(Collected data)
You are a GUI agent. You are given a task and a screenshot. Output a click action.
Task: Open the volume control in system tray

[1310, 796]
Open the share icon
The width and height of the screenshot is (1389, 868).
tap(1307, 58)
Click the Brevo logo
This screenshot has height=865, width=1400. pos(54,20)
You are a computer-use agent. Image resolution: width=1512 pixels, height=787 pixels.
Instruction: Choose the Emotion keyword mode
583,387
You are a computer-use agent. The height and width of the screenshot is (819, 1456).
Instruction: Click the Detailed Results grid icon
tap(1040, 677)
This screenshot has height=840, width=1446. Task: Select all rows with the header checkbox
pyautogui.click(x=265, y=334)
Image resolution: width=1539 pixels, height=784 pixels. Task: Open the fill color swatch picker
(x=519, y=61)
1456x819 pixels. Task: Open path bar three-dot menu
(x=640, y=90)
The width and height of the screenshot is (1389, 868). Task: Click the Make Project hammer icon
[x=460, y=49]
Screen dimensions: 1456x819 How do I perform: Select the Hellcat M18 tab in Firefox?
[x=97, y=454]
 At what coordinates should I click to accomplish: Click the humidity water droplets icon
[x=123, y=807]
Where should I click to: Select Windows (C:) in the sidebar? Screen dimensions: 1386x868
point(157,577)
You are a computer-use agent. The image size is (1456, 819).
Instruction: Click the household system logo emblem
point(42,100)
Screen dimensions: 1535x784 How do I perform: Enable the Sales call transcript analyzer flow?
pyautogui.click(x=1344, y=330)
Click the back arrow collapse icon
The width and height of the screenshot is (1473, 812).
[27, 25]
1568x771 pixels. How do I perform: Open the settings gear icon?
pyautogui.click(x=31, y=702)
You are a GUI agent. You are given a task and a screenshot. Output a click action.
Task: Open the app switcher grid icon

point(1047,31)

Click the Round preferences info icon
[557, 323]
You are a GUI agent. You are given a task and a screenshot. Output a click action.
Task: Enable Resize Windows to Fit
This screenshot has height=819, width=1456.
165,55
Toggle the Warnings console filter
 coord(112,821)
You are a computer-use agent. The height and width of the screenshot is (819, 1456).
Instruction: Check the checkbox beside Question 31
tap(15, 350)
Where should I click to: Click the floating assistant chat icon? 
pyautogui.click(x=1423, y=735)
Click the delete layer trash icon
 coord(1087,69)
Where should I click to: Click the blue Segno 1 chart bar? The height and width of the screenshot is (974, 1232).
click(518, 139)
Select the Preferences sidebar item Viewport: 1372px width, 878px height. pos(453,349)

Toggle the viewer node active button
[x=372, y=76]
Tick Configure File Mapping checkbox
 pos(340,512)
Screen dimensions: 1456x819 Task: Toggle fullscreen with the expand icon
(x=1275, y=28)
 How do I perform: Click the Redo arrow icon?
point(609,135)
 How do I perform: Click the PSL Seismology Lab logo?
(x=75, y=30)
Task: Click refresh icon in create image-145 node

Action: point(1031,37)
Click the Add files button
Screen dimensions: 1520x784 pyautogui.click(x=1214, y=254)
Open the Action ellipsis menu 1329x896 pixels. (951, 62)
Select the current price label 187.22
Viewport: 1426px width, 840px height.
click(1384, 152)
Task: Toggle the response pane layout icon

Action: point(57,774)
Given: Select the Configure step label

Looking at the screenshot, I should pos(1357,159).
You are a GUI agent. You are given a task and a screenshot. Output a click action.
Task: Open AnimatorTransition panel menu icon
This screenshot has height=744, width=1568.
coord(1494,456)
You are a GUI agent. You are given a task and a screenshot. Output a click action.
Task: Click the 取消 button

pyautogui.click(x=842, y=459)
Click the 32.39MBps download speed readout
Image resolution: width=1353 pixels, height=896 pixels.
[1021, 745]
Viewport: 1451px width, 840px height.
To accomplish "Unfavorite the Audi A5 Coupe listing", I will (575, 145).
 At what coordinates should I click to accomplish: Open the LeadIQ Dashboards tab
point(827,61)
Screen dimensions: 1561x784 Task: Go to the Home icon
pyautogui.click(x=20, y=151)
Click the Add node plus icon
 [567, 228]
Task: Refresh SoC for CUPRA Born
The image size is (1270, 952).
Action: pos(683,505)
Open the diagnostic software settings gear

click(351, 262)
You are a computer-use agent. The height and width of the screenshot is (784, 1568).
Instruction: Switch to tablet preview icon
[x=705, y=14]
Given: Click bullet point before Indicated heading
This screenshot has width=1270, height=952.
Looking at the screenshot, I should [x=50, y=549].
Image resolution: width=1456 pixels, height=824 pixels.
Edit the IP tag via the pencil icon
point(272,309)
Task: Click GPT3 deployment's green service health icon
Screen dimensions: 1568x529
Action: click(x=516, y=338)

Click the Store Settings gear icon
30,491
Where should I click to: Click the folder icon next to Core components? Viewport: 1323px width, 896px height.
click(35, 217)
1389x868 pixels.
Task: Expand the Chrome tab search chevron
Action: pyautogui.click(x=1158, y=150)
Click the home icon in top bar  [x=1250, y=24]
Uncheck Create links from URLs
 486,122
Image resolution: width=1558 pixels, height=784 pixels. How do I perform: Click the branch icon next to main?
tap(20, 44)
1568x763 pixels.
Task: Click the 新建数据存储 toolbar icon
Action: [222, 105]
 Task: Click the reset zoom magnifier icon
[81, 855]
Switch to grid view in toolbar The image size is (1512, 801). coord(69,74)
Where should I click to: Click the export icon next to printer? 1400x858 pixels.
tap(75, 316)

- **INSTRUCTIONS TO FOLLOW**
Could you write out, unchanged, the line with "Uncheck Create links from URLs" and every line after it in the data above?

- **FINISHED TASK**
Uncheck Create links from URLs
 486,122
Image resolution: width=1558 pixels, height=784 pixels. How do I perform: Click the branch icon next to main?
tap(20, 44)
1568x763 pixels.
Task: Click the 新建数据存储 toolbar icon
Action: [222, 105]
 Task: Click the reset zoom magnifier icon
[81, 855]
Switch to grid view in toolbar The image size is (1512, 801). coord(69,74)
Where should I click to: Click the export icon next to printer? 1400x858 pixels.
tap(75, 316)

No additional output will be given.